Nabsys demonstrated what is reportedly the first direct electronic re-sequencing and mapping of DNA. Nabsys' positional sequencing platform uniquely reveals information about both the identity and location of DNA sequences through direct electrical detection of probes bound to single molecules that may be as large as hundreds of kilobases in length. "The data we are presenting at AGBT,” said Barrett Bready, chief executive officer of Nabsys, “demonstrate what is possible with purely solid-state detection. These data provide insights into how the Nabsys positional sequencing platform, once scaled, has the potential to set new performance standards and open new markets for DNA sequence analysis." 
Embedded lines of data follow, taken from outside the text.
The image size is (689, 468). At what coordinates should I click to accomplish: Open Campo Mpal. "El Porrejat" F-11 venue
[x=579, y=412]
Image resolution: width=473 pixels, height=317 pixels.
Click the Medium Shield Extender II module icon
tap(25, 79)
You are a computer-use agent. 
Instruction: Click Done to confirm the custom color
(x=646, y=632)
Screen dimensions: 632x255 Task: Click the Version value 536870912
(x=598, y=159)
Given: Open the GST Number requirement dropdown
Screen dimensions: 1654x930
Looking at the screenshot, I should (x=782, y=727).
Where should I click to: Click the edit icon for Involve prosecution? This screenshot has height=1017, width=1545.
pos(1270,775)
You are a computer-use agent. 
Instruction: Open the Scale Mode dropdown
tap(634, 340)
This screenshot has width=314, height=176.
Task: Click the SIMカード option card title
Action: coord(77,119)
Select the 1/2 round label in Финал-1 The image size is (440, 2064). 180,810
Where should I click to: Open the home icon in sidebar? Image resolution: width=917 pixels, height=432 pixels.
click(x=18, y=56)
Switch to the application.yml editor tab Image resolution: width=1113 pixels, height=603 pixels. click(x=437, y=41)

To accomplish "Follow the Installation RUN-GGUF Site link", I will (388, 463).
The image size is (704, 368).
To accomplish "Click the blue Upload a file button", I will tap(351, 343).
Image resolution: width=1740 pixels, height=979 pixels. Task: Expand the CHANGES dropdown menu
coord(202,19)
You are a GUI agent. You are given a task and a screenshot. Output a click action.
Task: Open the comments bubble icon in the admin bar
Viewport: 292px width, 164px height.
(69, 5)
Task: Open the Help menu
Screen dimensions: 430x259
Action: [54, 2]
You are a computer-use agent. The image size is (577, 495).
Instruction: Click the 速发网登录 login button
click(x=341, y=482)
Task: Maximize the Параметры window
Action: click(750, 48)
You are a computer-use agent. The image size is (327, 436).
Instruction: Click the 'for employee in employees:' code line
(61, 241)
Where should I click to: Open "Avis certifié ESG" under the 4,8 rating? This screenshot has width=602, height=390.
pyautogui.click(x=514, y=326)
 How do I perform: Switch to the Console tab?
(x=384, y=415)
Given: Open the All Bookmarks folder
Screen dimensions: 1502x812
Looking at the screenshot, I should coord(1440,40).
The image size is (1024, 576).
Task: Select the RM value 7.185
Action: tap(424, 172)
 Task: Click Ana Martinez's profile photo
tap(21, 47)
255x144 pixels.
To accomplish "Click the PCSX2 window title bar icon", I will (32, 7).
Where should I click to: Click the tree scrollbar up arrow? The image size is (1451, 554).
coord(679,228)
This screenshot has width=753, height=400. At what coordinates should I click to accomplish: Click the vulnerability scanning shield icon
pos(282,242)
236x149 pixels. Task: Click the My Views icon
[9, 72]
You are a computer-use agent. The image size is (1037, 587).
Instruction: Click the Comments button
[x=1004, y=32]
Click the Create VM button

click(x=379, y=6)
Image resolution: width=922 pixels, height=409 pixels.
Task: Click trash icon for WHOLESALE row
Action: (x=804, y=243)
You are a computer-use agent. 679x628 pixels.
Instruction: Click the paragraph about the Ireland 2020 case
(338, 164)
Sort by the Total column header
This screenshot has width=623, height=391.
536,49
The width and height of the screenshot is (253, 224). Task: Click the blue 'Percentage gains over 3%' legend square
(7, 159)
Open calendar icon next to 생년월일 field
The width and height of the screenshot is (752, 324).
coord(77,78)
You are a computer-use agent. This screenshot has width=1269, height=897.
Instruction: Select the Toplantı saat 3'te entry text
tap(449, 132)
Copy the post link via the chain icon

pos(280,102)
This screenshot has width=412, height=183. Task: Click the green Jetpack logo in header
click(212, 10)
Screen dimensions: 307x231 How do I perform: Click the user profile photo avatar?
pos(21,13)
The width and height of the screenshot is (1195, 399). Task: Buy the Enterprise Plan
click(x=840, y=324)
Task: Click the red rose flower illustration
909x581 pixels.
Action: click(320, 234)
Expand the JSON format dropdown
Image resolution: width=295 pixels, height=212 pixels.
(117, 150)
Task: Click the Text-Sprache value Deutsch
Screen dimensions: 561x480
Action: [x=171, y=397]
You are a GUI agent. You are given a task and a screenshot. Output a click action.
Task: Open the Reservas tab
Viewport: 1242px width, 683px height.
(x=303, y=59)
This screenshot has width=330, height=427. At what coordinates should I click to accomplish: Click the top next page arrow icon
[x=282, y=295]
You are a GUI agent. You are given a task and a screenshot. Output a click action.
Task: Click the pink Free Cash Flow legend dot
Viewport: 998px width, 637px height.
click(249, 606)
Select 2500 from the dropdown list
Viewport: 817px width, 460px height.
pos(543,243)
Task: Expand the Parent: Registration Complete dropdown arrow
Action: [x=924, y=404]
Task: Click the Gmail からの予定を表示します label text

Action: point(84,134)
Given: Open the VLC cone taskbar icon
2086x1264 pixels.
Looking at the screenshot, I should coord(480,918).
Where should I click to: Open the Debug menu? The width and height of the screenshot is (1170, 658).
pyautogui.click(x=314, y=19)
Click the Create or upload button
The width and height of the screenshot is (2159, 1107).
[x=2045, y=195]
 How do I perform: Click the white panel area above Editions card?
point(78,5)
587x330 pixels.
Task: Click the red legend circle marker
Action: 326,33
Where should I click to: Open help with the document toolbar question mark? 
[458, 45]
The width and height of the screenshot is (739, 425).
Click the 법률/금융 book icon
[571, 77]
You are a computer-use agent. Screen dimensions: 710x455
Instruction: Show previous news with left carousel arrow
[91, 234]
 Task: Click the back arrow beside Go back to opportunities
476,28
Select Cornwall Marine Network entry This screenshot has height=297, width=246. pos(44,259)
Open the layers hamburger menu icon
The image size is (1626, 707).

Ingenuity announced the general availability of Ingenuity Variant Analysis, a web application designed to help researchers studying human disease rapidly identify causal variants from human resequencing data. Researchers can quickly and reliably take a list of millions of variants down to the most compelling set of variants for follow-up study and analysis. Ingenuity Variant Analysis supports individual whole genome or exome studies with thousands of samples without deleting data sets. Ingenuity Variant Analysis streamlines the annotation and prioritizing of all variants through rich biological interpretation and analysis. Its unique combination of filtering, analytics, and richly annotated content allows researchers to identify and prioritize variants by drilling down to a small, targeted subset of compelling variants based both upon published biological evidence and the researcher’s own knowledge of disease biology. 

* Advances in Genome Biology and Technology (AGBT), February 15-18, Marco Island, Fla.